Because its battery was flat, it immediately switched itself off again.
“Is it on now?”
“No, it’s switched itself off.”
“But I’ve just switched it on.”
“Yes, but its battery’s flat so it switched itself off again.”
“So can people ring me now?”
“Well, they can, but it won’t ring because it’s switched off.”
“But I’ve just switched it on.”
“Yes, but its battery’s flat so when you switch it on it immediately switches itself off again.”
“So how do I know its battery’s flat?”
“Because it’s switched itself off.”
“So how do I know it’s off?”
“Because the screen’s gone blank.”
“Well, I wouldn’t notice that, would I, if I’ve just switched it on.
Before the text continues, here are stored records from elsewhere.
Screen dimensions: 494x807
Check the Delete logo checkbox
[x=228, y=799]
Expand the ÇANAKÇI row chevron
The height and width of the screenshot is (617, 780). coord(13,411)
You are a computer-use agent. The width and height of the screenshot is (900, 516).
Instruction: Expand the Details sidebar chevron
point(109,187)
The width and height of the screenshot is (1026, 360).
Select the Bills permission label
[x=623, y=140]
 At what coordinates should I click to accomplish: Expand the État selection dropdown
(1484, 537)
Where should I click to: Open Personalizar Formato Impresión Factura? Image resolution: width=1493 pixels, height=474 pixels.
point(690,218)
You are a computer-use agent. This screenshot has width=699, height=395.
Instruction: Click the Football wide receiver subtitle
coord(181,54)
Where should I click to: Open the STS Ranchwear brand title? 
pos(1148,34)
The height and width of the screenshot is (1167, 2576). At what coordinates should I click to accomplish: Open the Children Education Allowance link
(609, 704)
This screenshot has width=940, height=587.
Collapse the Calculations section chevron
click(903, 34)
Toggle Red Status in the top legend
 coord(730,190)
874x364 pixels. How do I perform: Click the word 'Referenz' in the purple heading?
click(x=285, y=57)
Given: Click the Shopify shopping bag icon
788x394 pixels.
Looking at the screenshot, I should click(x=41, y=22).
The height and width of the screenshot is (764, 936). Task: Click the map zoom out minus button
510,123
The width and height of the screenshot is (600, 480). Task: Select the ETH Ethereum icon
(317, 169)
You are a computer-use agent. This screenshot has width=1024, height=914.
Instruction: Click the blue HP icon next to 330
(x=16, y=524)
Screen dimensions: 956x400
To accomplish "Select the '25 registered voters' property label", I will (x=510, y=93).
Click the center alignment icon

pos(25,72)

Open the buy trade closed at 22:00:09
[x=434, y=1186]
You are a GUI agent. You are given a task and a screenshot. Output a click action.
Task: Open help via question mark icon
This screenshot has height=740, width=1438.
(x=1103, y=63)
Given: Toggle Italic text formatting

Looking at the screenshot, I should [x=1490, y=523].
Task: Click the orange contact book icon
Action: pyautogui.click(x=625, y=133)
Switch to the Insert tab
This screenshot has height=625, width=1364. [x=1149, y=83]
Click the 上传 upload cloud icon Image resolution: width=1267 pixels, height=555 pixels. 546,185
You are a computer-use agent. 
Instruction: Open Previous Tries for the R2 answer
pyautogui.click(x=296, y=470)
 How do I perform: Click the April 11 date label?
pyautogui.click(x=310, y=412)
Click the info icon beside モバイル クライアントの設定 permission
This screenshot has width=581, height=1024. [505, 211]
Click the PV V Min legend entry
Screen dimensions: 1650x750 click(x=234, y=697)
How on earth do they expect you to spot a thing like that?”
Who needs a mobile phone? The old, that’s who, more than anyone else, for when they go out and the car breaks down or the bus is late or the weather turns bad. And by “old” I mean the over eighties, and I’m not using any tactful terms like “elderly”, I mean “old”. There are lots and lots of them, the active over-eighties, and there will soon be more.
And they haven’t got mobiles, mostly, because they can’t work them. All right, the cost may come into it, but I’d be willing to bet that one look at all those fiddly little buttons and menus puts them all right off.
So Vodafone decided there was a gap in the market and produced a phone for the old (whatever else they pretend it is, that’s what it’s trying to be).
They called it the Vodafone Simply
. And, like a fool, I let my father buy one. And it’s rubbish.
The Top Man at Vodafone clearly thought it would make them look good if they produced a phone for old people. And then they thought, hang on, there’s never going to be any money in this, because all these old codgers are only going to use these phones in emergencies to tell their daughter their car’s broken down. So they got their youngest trainee phone designer – let us call him Kevin – and asked him to design it.
But Kevin, of course, became a phone designer because he was good at using mobile phones. He lived for using his and it had all the latest gadgets. Texting, sending pictures, videos, the internet - - he loved it all.
So his idea of “simple” was not the same as yours or mine, let alone my father’s.
Look at the website. “Big buttons” it says of the Sagem VS1, which is the phone my father has. What? Somewhere deep in the heart of Fairyland lives Millie, the tiniest fairy of all. And she is using buttons BIGGER THAN THESE to do up her underwear.
And to use these tiny buttons, look at the simple instructions.
“You can also access your voicemail with the usual shortcode. To listen to your voicemail again, press the Log button and choose Voicemail.”
Oh yes, that’s going to mean a lot to the generation that fought Hitler, isn’t it?
There are helpful Tips too. If you can get at them.
“To access the full collection of tips from the Home screen, press Settings and then All Tips.”
Pressing one button and then ANOTHER button is NOT GOING TO HAPPEN, okay? Nothing in life has prepared my father for two-button sequences and he's not starting now.
What’s needed is a BIG phone. Twice the size of a normal mobile, at least. Okay, so it’s going to be heavier, but at least it’s harder to lose and then you can have proper BIG BUTTONS.
When it’s ON it should say ON. All the time. It doesn’t need any facility for saving numbers. The numbers are in the diary in the top pocket and that’s where they’ll be found if needed, thank you. It needs clear, written instructions that scroll down the screen by themselves.
“Someone has left you a message. Press One to listen to it.”
It doesn’t need any facility for texting. Forget it. Neither does it need a “Silent” setting. Once switched to it, it would be switched to Silent for ever and its owner would never receive another phone call.
It needs to be able to make calls, and receive them, and that’s it.
Might it not have been a good idea, Kevin, to ask the potential customers what they wanted? Of course, Kevin thinks anyone over forty uses a Zimmer frame and the idea of talking to anyone over eighty is incomprehensible to him.
And, of course, to come back to my earlier point, there’s no money in it. The over-eighties just aren’t going to chat to all their friends on their mobiles, running up huge bills. So, however much Vodafone – or any of the other phone companies - pretend they care, they really, really don’t.
Meanwhile, if you want to buy a phone for an old person, get a Nokia. It’s not ideal, but it’s far easier to use than a Vodafone Complicated.